AVAILABLE DATA: Begin

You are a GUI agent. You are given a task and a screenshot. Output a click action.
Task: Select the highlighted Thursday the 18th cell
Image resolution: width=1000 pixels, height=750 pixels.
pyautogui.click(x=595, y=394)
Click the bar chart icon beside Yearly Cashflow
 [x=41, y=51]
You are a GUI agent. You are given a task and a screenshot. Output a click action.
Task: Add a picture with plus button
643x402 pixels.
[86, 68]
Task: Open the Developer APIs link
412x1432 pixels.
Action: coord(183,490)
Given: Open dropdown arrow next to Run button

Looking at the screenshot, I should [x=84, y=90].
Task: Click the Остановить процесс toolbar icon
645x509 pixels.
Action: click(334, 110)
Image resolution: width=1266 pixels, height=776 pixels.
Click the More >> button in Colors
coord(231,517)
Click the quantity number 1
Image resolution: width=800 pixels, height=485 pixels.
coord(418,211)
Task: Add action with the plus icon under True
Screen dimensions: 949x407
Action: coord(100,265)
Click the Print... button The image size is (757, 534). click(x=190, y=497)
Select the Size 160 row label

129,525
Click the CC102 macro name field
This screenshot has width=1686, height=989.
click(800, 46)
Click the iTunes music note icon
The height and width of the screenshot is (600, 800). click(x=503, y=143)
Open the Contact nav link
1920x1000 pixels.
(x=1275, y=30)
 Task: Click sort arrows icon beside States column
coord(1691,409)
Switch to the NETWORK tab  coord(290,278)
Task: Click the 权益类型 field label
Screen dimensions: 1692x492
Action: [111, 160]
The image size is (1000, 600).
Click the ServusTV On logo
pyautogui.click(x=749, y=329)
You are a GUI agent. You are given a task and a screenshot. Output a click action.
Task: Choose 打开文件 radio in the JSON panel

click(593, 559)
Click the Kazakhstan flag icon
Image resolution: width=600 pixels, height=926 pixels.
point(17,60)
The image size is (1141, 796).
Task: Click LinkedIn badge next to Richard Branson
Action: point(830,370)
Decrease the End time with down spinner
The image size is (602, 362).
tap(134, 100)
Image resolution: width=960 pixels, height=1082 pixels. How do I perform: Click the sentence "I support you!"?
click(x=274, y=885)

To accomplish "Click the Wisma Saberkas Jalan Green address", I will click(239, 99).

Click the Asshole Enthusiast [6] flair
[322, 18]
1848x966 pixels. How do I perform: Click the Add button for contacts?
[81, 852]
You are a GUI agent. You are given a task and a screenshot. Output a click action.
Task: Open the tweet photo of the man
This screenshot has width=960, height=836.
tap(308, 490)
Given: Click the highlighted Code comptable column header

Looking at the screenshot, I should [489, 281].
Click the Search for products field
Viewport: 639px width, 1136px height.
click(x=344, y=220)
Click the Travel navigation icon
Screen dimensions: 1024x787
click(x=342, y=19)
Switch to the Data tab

AVAILABLE DATA: End

WHAT YOU WILL DO: A single number is the whole answer here: the number of lines in the data containing "Switch".

REPLY TO THE EXERCISE: 2